ACTION ITEM: Keeping every word the same, give again only the lines from the one with "Image resolution: width=1193" through the end of the data, both included, and leave every picture out.

(Dataset entries)
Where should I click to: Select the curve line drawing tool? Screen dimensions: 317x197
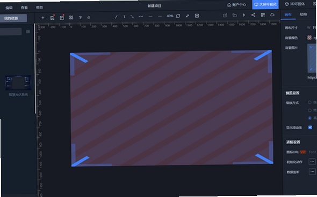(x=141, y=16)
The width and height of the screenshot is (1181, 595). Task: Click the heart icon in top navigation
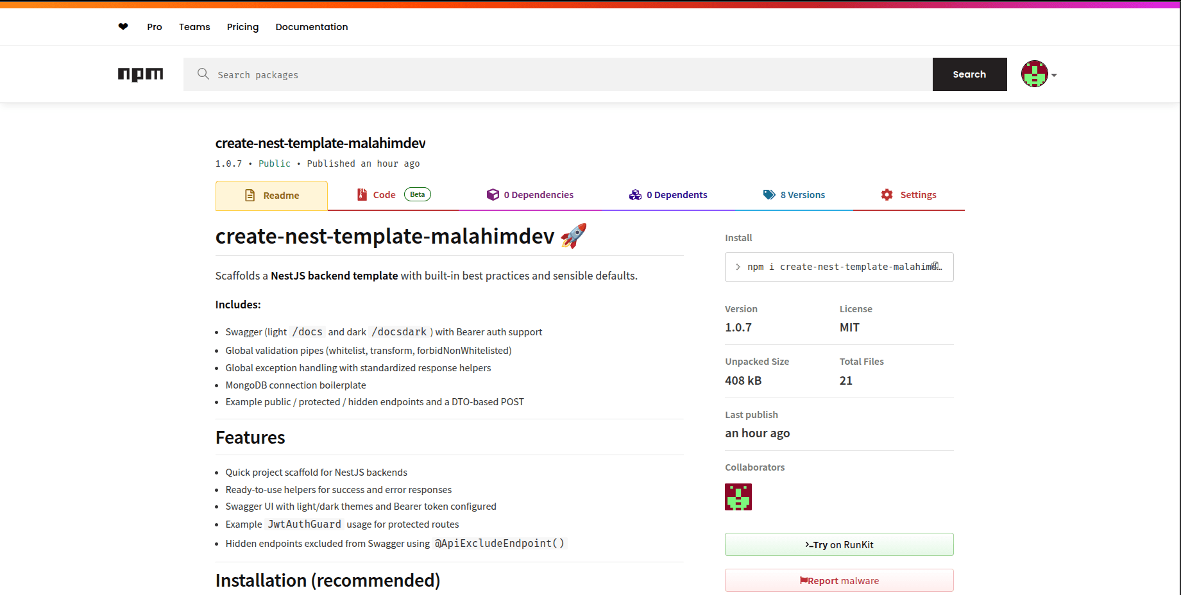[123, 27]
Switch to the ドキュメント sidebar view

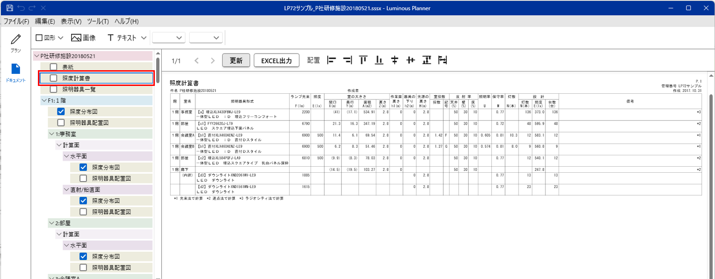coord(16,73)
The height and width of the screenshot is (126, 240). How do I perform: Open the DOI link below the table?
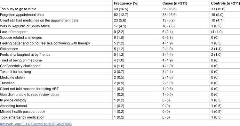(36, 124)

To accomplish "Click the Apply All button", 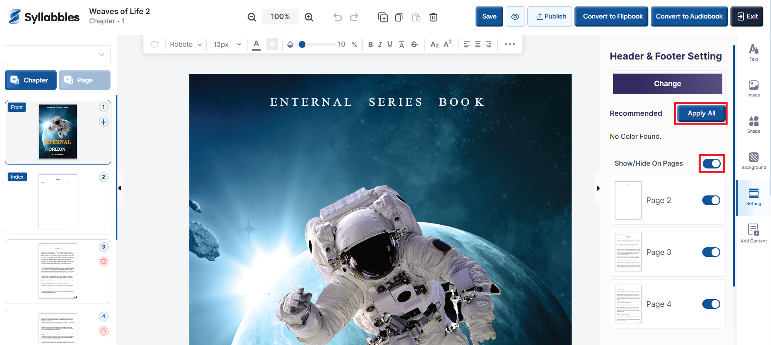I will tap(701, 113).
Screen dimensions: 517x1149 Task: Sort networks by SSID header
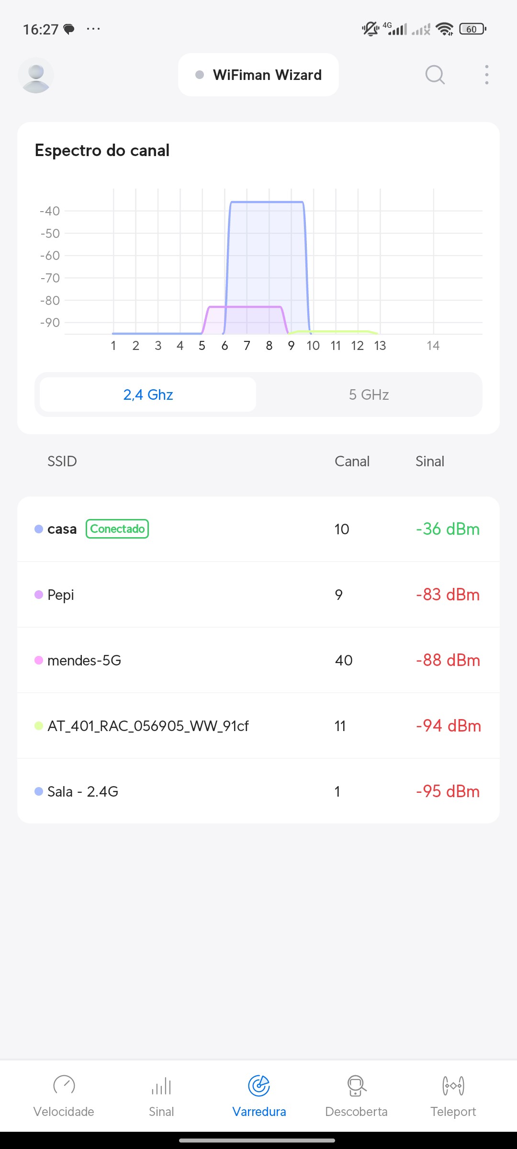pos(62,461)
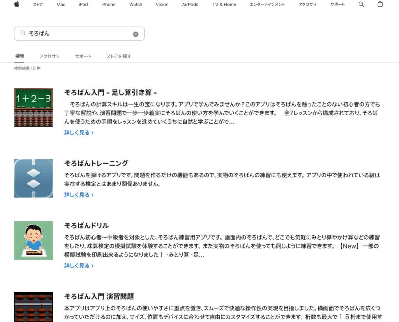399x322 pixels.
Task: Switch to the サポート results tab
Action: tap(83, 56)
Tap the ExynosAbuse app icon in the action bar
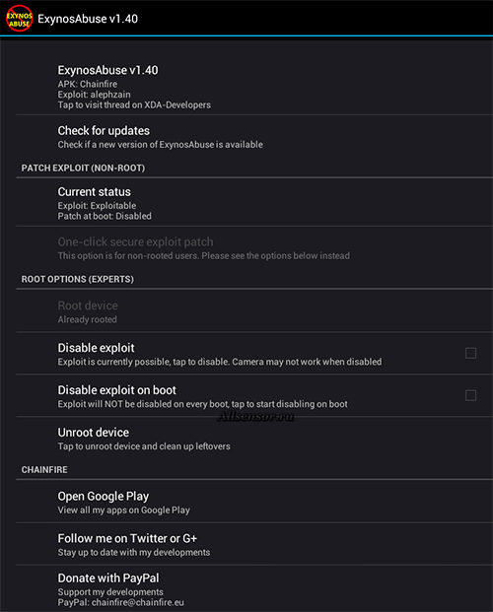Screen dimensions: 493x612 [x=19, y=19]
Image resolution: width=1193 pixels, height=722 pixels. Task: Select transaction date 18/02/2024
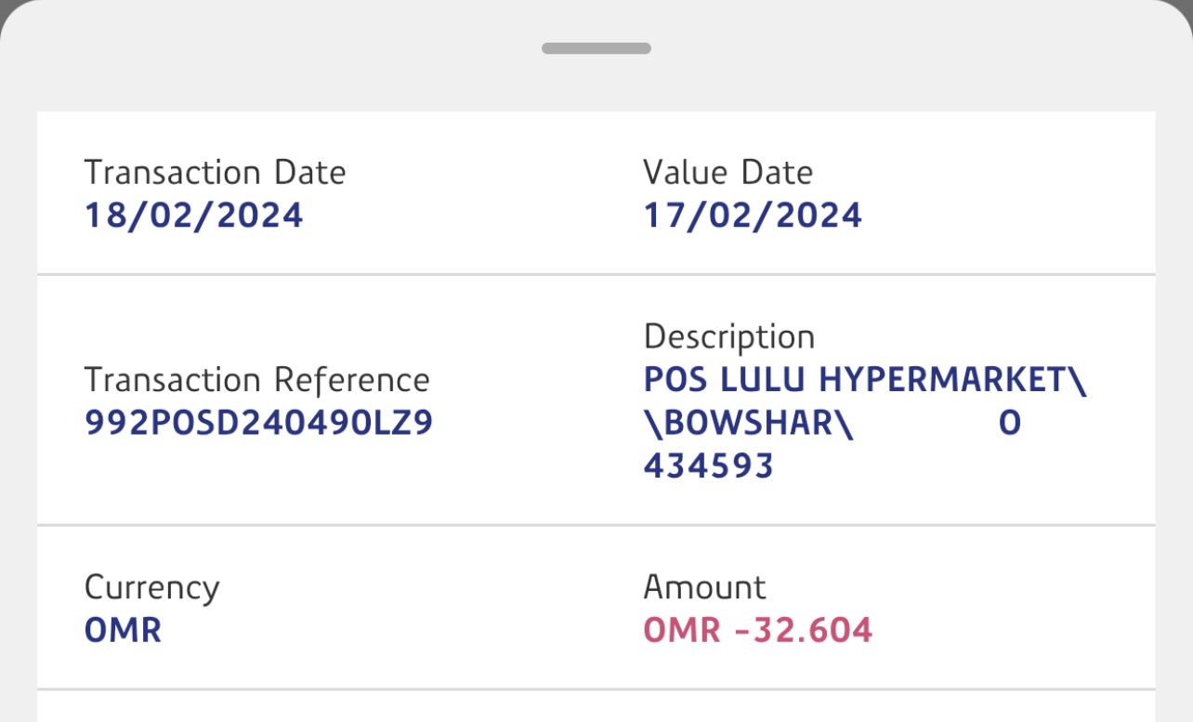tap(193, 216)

YOUR RESPONSE:
Image resolution: width=1193 pixels, height=722 pixels. Task: Select transaction date 18/02/2024
tap(193, 216)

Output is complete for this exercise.